_Task directions:_
Word for word, set down the lines from the one that contains "Image resolution: width=706" through the final line of the data; no pictures belong in the copy.
····················
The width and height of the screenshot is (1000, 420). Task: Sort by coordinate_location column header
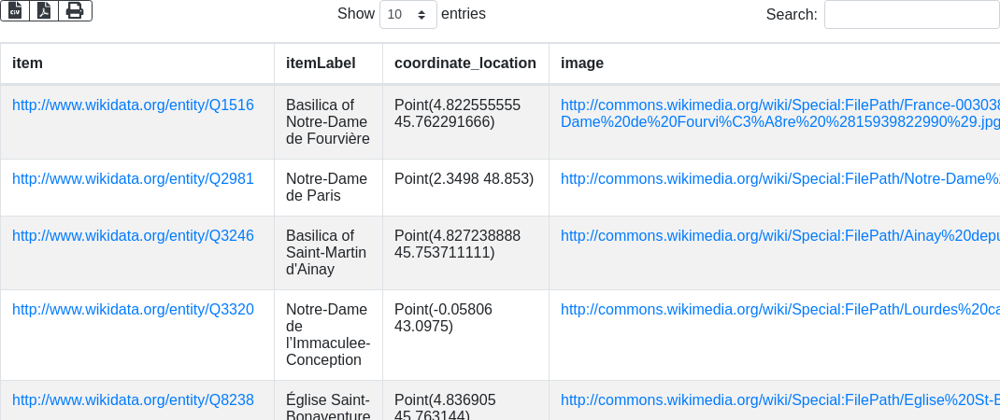point(464,63)

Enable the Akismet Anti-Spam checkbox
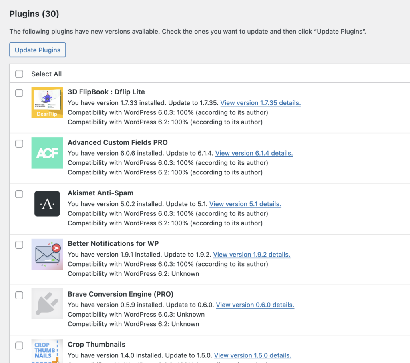point(19,194)
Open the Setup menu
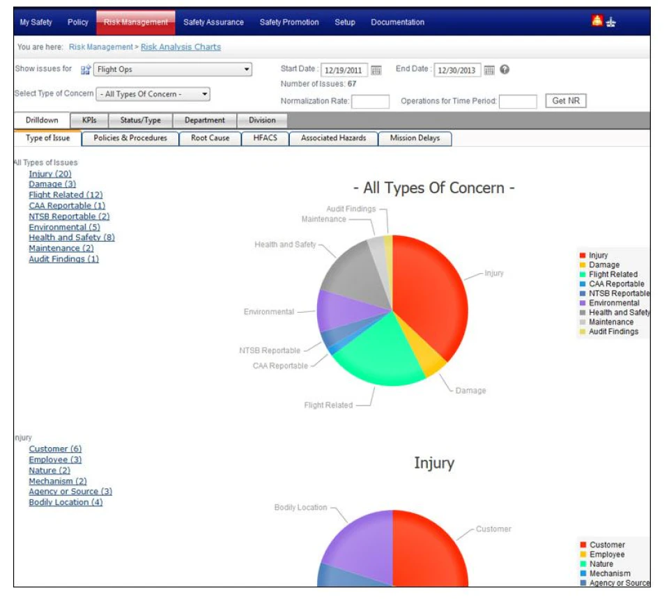 [344, 22]
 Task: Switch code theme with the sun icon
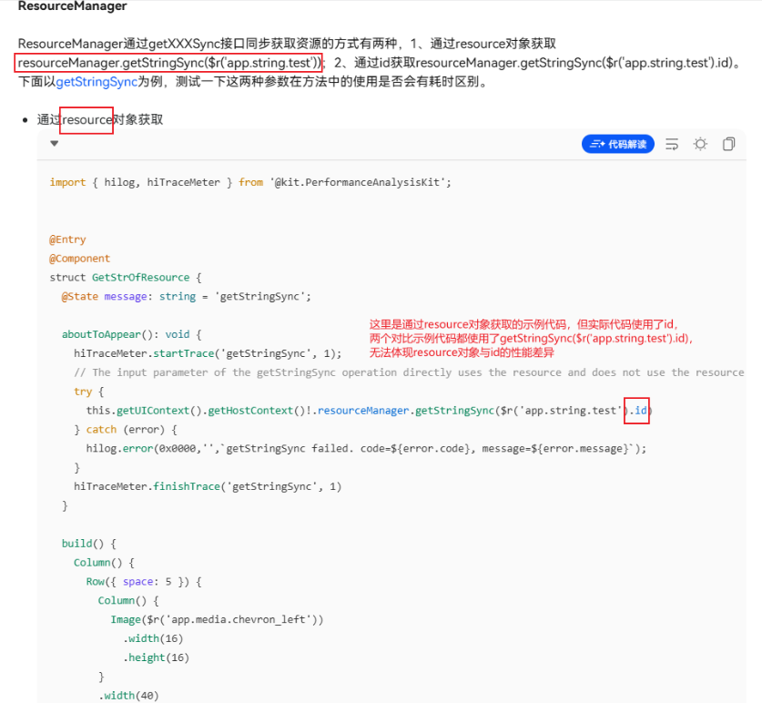pos(700,144)
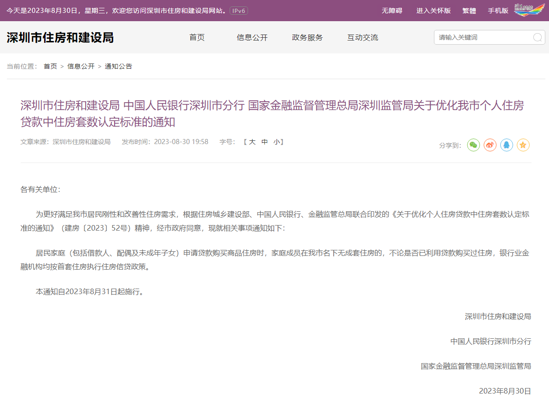
Task: Share article via QQ icon
Action: coord(507,145)
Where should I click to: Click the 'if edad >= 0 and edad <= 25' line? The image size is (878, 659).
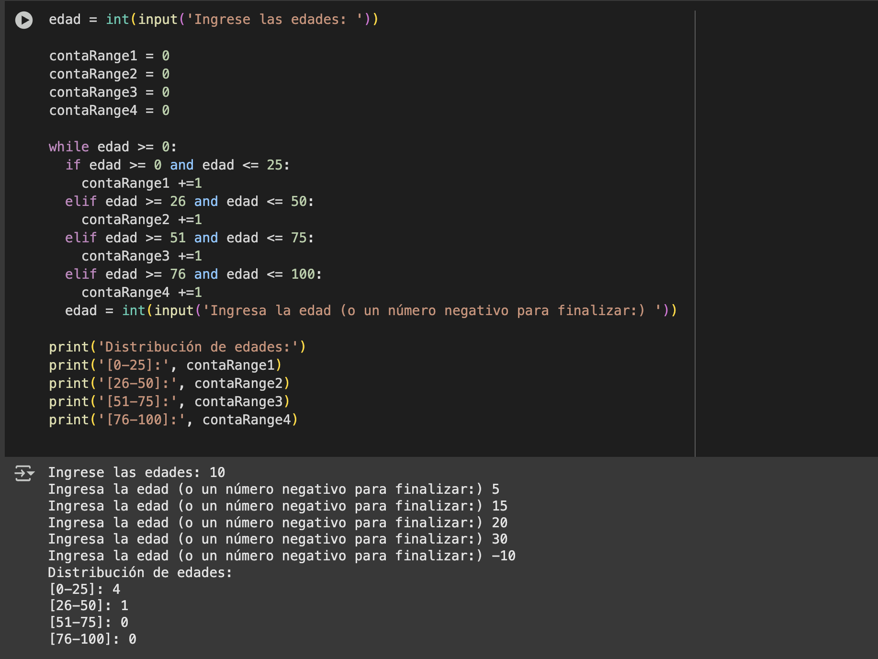coord(177,165)
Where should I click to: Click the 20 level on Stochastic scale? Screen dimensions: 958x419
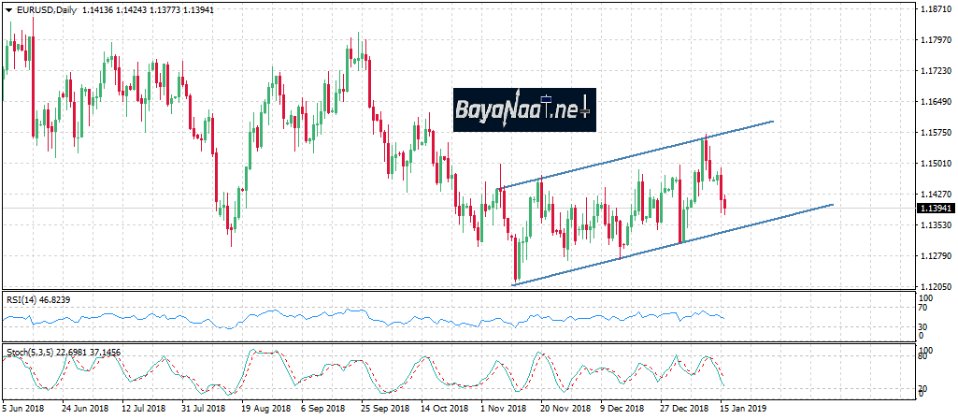click(x=926, y=389)
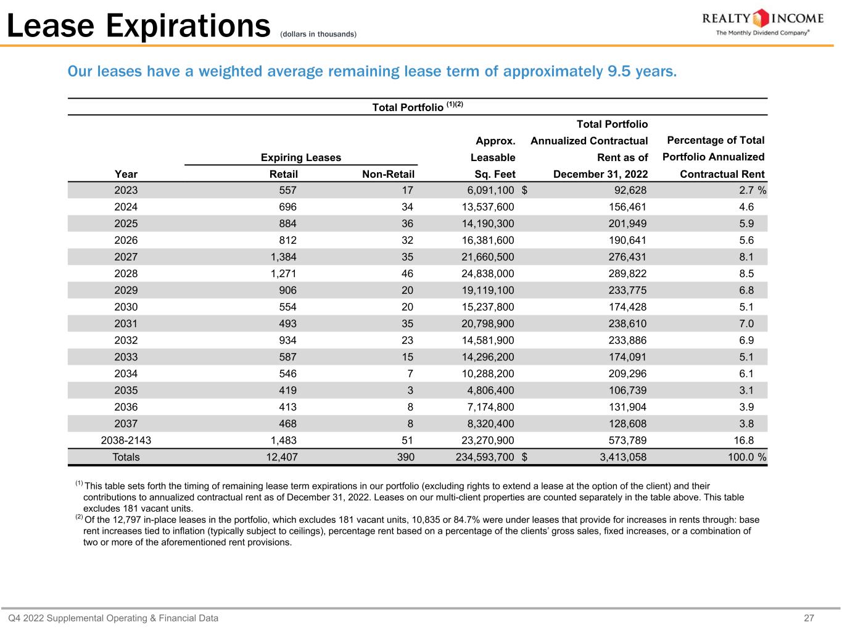Click the Realty Income logo icon
842x632 pixels.
pyautogui.click(x=762, y=18)
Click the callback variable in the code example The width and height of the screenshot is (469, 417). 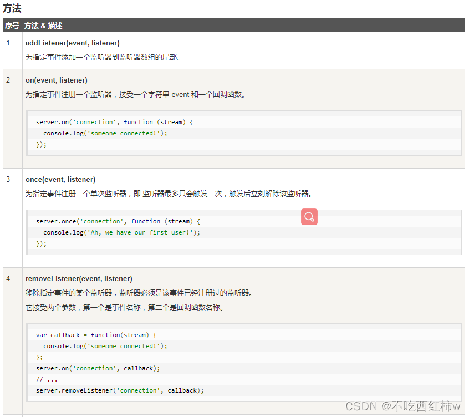pos(64,334)
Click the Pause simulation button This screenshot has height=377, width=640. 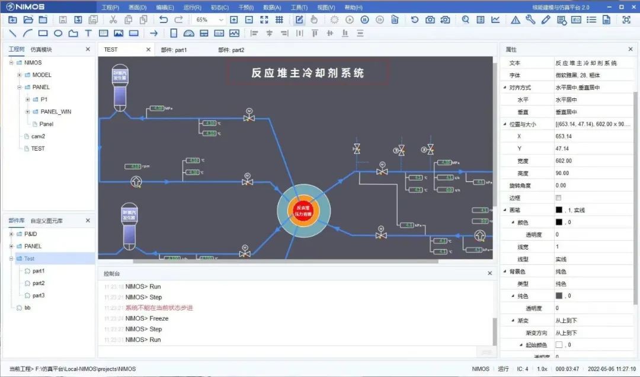[x=364, y=20]
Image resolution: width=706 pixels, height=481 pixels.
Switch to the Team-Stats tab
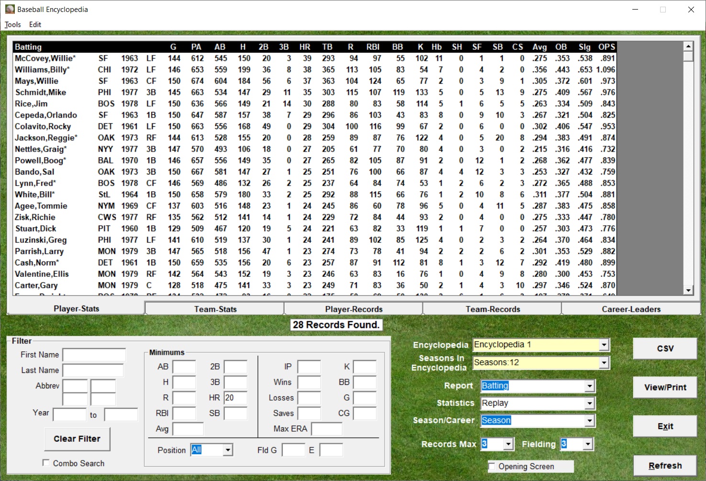point(215,309)
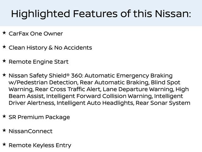Select the 'Lane Departure Warning' phrase
Screen dimensions: 202x152
coord(138,89)
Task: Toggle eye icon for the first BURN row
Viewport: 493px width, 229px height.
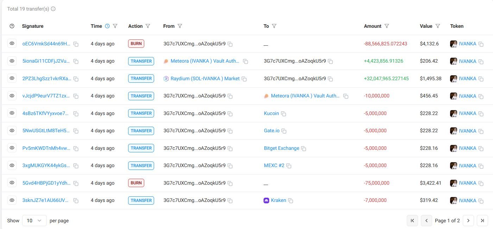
····················
_Exercise response:_
Image resolution: width=706 pixels, height=481 pixels.
Switch to the Team-Stats tab
point(215,309)
Select the 'Lane Departure Warning' phrase
Screen dimensions: 202x152
coord(138,89)
Task: Toggle eye icon for the first BURN row
Viewport: 493px width, 229px height.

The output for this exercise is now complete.